Juliette Binoche starts the festivities with a bang.

Clouds of Sils Maria: Juliette Binoche starts the festivities with a bang.

This is my fifth year covering TIFF and I must confess, it’s getting a bit old: The four hours of sleep, the rejections (few of my interview requests can ever be accommodated), the persistent hunger, the beyond-the-pale washrooms, the snobby journalists who eat all the food at catering before you can get a crack at it… It’s hard. But then you come across two superb films before the rest of the muggles and you forget the indignities. A few at least.

Whiplash (USA, 2014): The well-deserved winner of last Sundance Film Festival, Whiplash is a kick-ass film: Provocative, intelligent, so intense it could provoke anxiety by proxy. A never better Miles Teller (The Spectacular Now) is Andrew, an eager music student at the best conservatory in New York. Andrew has drive and talent, so he is quickly scooped by Mr. Fletcher, the toughest instructor in the academy, for his jazz camera band. Tough is an understatement: In order for his students to achieve greatness, he’ll push his pupils beyond what’s proper, and even further than that.  Andrew is receptive to this methodology, thus ensuring his descent into hell. Private Gomer Pyle in Full Metal Jacket had it easier.

J.K. Simmons is phenomenal in this. He could scare the pants off Vern Schillinger, the neo-nazi character he played in Oz. A master manipulator, he can treat you like garbage, use personal information against you and you still would want his approval. Simmons deserves many awards for this. Whiplash is more than pitting student against teacher: The film wonders about the costs of greatness. Sure, Charlie Parker is still remembered today, but he died in his thirties, broke and full of heroin. Drive, hunger for becoming the best can wreak havoc in your personal life. Then again, is family and friends compensation enough to give up one’s dream? I loved this movie. I’ll write more about it when it opens in the Fall. For the moment, five prairie dogs in an obscure jazz joint.

Clouds of Sils Maria (France/USA, 2014): One of the meatiest dramas to pop up in this edition of TIFF is this film with superb work by Juliette Binoche and Kristen Stewart. La Binoche is Maria, an actress past her prime mourning the death of her mentor, an Ingmar Bergman-esque filmmaker.

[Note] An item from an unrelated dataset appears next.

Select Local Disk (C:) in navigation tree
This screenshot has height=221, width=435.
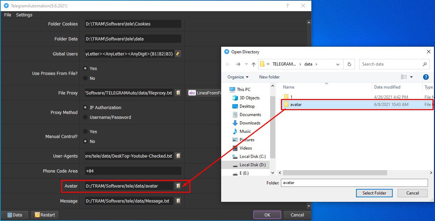pos(252,156)

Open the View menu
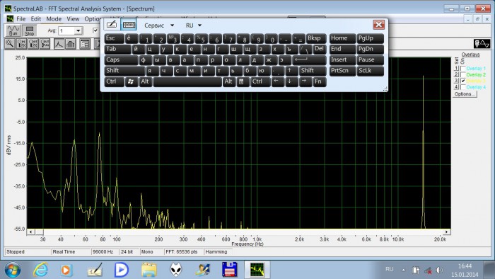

Maria gets the opportunity to revisit the film that launched her career, but now on stage and playing the “older woman” part. This trigger a fascinating introspective process in which she is forced to connect with a character she despised twenty years ago.

While this is Binoche’s movie (and how), Stewart’s role as Maria’s assistant and confidante is just as interesting. Even though their relationship is a good one, Maria’s empathy issues cause a rift between the women. Clouds of Sils Maria is the kind of film you have to watch a couple of times to fully captures all the nuances. Director Olivier Assayas composes two very rich female characters and the evolution of their rapport is not immediately apparent.

The third wheel in Clouds, Chloe Grace Moretz as a Lindsay Lohan-esque actress, is too broad to fit the tone of the movie. Thankfully, her role is fairly small, and Assayas is far more interested in what’s going on in María’s head. Even if film therapy is not your cup of tea, the inner workings of art-house European cinema is fascinating enough to keep you interested. Four self-involved prairie dogs.

Laggies (USA, 2014): I’m not a big fan of director Lynn Shelton. Her movies strike me as underwritten, shallow and overall insipid. Yet she is a favorite among actors because she lets them improvise. Somehow, that was enough for Keira Knightley and Sam Rockwell to agree to make this anodyne flick with her. Megan (Knightley) has a serious case of arrested development and when her boyfriend finally proposes, her reaction is to run away to a “seminar”. Actually, Megan is hiding at the house of a 16 year-old acquaintance (Chloe Grace Moretz, cornering the ‘troubled teenager’ market), whose dad (Rockwell) is easygoing and conveniently divorced.

Laggies is a one-note affair: Watch Megan behave inappropriately in adult circumstances. Watch Megan getting along better with teens than with her pretentious female friends. This alleged comedy only comes alive whenever Sam Rockwell is on screen and sadly, it’s not his movie. Two prairie dogs asking grown-ups to buy them booze.

It occurred to me that…

…the main film on display today at TIFF, The Judge, wouldn’t be any good. Sure, Robert Downey Jr. and Robert Duvall star, but the director is David Dobkin, the guy who perpetrated Fred Claus and The Change-Up. I’ll catch it down the line.

…some serious crimes against fashion are being committed at the press and industry screenings.

Tomorrow, I’ll be interviewing Jason Reitman and Jennifer Garner. I hope he didn’t read my review of his peach cobbler movie. Also, Sydney Bristow!